Our investigation of the allegations and counter-allegations among the deputy chiefs and captains found several violations of standard operating procedures (two deputy chiefs, two captains and one detective).  These allegations and counter allegations were examples of the break down of leadership, dysfunctional relationships, and lack of trust in the chain of command to address their concerns.

We investigated and addressed every allegation raised to us during our investigation.  In an effort to bring closure to these allegations, many of which are mere rumor and conjecture, we addressed them all.  Even when we had no witnesses and no evidence to support the allegation, we did our best to investigate and address the allegation.  We did this not to ruin or harm the reputations of the employees, but to give a final answer and closure to all the rumors and innuendo that were adversely affecting the performance of the senior leadership and the department.  If there was an allegation of an affair or improper personal relationship, we investigated it, even when there were no witnesses and no evidence other than the hearsay and multiple-hearsay.  Two investigations of officers have been forwarded to Internal Affairs for possible polygraph examinations.  Rather than delay this report, IA will complete those investigations.

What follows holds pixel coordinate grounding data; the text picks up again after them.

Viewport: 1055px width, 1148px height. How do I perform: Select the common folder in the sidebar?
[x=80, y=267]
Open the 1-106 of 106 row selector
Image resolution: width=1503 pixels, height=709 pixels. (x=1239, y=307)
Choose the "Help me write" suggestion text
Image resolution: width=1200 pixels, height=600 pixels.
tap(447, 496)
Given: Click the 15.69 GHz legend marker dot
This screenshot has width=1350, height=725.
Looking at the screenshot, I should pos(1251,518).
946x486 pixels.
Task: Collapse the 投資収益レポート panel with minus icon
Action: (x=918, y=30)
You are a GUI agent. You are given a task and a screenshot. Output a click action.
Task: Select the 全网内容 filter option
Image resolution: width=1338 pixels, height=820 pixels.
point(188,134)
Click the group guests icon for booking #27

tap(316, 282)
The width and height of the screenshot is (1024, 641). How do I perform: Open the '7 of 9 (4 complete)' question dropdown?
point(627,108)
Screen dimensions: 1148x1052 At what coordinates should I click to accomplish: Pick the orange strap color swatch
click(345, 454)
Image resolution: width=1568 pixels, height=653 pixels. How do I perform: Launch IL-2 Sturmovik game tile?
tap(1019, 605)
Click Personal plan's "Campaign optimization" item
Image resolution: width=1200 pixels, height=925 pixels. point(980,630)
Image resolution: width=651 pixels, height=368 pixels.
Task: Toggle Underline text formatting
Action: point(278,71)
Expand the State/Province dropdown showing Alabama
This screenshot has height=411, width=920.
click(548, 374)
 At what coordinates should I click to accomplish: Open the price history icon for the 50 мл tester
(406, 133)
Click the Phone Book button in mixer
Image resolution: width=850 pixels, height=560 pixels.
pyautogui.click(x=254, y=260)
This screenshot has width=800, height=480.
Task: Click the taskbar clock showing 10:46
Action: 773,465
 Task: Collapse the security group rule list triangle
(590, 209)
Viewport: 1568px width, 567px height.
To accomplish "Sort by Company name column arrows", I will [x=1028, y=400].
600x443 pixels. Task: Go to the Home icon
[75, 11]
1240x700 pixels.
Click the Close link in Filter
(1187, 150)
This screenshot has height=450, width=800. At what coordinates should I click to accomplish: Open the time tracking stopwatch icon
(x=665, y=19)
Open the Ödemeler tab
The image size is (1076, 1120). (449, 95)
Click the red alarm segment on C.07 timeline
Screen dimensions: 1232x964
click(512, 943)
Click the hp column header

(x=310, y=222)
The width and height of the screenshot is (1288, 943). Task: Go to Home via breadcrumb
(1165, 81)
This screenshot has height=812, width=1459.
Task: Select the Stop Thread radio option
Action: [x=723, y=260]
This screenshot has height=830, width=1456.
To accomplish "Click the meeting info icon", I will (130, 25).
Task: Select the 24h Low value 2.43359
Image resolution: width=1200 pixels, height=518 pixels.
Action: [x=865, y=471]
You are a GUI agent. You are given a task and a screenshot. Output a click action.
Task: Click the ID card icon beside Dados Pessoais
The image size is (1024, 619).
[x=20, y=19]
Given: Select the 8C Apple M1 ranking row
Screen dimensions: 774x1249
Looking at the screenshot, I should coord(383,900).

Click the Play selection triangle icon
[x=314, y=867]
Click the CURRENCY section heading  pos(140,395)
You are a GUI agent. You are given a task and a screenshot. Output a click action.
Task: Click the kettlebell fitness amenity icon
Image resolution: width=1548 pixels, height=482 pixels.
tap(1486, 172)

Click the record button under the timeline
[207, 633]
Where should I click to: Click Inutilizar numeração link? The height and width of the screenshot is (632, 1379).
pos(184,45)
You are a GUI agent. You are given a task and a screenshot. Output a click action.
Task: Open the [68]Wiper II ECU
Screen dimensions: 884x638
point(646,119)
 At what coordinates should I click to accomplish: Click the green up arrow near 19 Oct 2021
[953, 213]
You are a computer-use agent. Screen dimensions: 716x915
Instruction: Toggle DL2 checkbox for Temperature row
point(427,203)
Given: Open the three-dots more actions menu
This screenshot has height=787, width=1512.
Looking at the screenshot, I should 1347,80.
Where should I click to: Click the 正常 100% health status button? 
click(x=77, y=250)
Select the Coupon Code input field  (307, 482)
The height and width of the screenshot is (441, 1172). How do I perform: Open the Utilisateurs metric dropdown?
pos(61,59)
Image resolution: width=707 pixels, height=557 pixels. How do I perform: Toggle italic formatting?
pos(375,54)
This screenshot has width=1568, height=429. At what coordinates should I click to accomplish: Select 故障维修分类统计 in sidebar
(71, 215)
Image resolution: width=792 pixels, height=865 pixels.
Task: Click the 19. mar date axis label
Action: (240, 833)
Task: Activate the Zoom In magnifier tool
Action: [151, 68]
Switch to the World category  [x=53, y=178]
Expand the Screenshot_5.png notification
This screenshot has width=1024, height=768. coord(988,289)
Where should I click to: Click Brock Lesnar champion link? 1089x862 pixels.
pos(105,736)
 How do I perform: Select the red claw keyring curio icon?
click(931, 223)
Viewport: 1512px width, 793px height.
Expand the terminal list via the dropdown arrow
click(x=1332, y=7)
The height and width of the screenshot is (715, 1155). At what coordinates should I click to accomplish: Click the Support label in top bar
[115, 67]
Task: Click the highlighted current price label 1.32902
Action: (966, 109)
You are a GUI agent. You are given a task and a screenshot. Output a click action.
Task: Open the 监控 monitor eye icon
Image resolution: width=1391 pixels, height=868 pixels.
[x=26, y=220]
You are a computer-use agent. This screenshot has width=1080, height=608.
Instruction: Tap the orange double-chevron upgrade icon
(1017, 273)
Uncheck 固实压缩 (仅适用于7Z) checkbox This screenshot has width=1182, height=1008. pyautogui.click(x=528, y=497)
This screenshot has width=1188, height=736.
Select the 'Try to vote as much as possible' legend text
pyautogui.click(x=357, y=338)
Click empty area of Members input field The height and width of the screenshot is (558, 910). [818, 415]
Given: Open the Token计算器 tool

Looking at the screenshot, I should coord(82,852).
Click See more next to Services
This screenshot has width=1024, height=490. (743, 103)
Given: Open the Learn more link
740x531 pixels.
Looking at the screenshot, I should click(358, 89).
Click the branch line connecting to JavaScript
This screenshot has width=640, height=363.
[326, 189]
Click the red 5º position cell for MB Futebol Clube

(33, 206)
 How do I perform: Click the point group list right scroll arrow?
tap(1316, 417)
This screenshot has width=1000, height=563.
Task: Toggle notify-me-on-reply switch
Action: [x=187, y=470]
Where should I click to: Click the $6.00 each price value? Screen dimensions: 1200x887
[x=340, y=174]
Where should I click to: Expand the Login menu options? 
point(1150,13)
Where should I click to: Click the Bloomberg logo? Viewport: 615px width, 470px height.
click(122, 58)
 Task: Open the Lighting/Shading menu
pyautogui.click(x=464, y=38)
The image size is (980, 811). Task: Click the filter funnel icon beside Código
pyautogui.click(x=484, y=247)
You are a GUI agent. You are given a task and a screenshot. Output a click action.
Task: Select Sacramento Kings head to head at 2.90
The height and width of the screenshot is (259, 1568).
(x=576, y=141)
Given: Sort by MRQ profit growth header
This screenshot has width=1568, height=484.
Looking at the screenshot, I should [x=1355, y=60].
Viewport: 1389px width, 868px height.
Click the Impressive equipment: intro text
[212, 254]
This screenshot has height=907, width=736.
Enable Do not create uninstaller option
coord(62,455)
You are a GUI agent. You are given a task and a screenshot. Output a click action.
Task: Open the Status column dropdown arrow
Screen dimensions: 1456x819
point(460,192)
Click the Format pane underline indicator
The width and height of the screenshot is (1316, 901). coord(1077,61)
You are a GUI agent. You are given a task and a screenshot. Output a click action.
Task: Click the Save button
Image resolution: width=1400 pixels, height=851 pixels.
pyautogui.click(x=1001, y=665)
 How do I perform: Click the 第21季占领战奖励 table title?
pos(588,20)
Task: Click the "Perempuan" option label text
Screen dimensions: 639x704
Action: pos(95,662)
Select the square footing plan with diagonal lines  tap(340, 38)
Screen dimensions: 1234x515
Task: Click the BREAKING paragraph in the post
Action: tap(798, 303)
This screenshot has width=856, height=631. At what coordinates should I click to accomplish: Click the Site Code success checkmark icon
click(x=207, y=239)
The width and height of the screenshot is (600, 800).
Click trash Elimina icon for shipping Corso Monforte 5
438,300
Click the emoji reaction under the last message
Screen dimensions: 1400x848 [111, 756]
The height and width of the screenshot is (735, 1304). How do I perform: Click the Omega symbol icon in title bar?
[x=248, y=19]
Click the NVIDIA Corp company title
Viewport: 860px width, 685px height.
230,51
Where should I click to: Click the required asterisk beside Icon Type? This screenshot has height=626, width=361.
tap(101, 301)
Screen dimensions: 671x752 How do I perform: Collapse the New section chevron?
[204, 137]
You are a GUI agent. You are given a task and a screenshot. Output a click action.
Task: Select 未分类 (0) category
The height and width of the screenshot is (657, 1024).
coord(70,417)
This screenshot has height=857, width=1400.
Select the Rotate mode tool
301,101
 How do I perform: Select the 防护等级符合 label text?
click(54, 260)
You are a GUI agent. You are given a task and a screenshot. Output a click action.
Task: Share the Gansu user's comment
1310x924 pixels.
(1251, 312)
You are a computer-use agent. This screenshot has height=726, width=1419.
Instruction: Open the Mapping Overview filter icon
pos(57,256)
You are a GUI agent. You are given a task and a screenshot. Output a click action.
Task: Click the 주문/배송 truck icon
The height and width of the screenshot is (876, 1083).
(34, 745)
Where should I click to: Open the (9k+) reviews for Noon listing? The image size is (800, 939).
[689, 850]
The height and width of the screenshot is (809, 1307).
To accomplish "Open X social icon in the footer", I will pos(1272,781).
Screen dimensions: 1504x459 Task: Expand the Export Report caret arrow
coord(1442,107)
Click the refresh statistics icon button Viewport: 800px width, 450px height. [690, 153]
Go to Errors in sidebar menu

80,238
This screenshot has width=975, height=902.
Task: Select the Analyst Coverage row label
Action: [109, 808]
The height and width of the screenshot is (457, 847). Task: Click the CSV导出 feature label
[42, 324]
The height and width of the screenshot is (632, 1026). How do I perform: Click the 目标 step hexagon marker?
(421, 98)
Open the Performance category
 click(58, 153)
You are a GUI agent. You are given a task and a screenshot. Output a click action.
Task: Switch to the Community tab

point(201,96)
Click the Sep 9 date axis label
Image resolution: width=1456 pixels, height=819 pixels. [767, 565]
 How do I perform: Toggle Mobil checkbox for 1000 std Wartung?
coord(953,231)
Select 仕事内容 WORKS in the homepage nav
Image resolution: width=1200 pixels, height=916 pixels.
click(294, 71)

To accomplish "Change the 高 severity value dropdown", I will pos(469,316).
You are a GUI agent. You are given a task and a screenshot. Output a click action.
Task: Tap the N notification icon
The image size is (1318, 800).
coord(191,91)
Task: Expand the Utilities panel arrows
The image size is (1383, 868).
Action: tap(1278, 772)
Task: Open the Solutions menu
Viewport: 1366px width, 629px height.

During our investigation we seized computers, thousands of pages of documents and other evidence, including approximately 15,000 emails of 14 employees, senior officers and possible suspects.  Over 50 people were interviewed with hundreds of hours of interviews.  Almost everyone cooperated, even many personnel who had retired or left APD.  Unlike the Attorney General, we did not have subpoena power, so we could not compel people who were not City employees to talk to us.  Our formal report has been delivered to you and Internal Affairs for permanent record keeping because of the issues involving compelled statements and privacy interests of the APD employees.

We hope this report will continue the healing process started by the hiring of Chief Ray Schultz and interim Chief Joe Bowdich.  The improvement in morale and esprit de corps is already evident.  We are confident in their leadership.  With the right team they will be able to regain public confidence in the Albuquerque Police Department.


William Riordan
Patrick Apodaca
Ann Steinmetz
Donavon Roberts
Beth Mohr
Trey Flynt
Jay Rowland


  1. The City needs to get a complete and accurate inventory of all items in the evidence warehouses as soon as possible.
  2. A system for disposal of evidence items needs to be agreed upon by APD, the District Attorney, City Attorney, and be in compliance with state law.  The system must have a priority and be staffed so hundreds of thousands of evidence items can be disposed of in a legal, fast, timely manner.
  3. The Evidence storage rooms at the Main need to be cleaned, decontaminated, and renovated so the space can be properly used and not sit idle.
  4. APD needs to require high value property items obtained from DRMO to be placed on the officers’ property lists.  It should also indicate when APD property is allowed to be taken to officers’ homes.  Anytime an officer takes high value property home, DRMO or other, it should be signed out on an official log.
  5. Complaints against captains and above, whether citizen complaints or internal complaints by APD officers, should be investigated by the Independent Review Office. 
  6. The union president and vice president should not be performing duties for both the union and for APD.  This dual role can and did cause some confusion of roles.  APD is large enough to have both the union president and vice president be full time union officers and not do APD duties at the same time.  This should be reviewed during the next negotiation of the union contract.
  7. Captains and lieutenants are part of the senior management and leadership of APD.  Whether they should also be part of the collective bargaining unit seems inconsistent with their managerial responsibilities and should be reviewed during the next negotiation of the union contract.
  8. Internal Affairs should report directly to the Chief of Police and not be subject to other layers of supervision and review.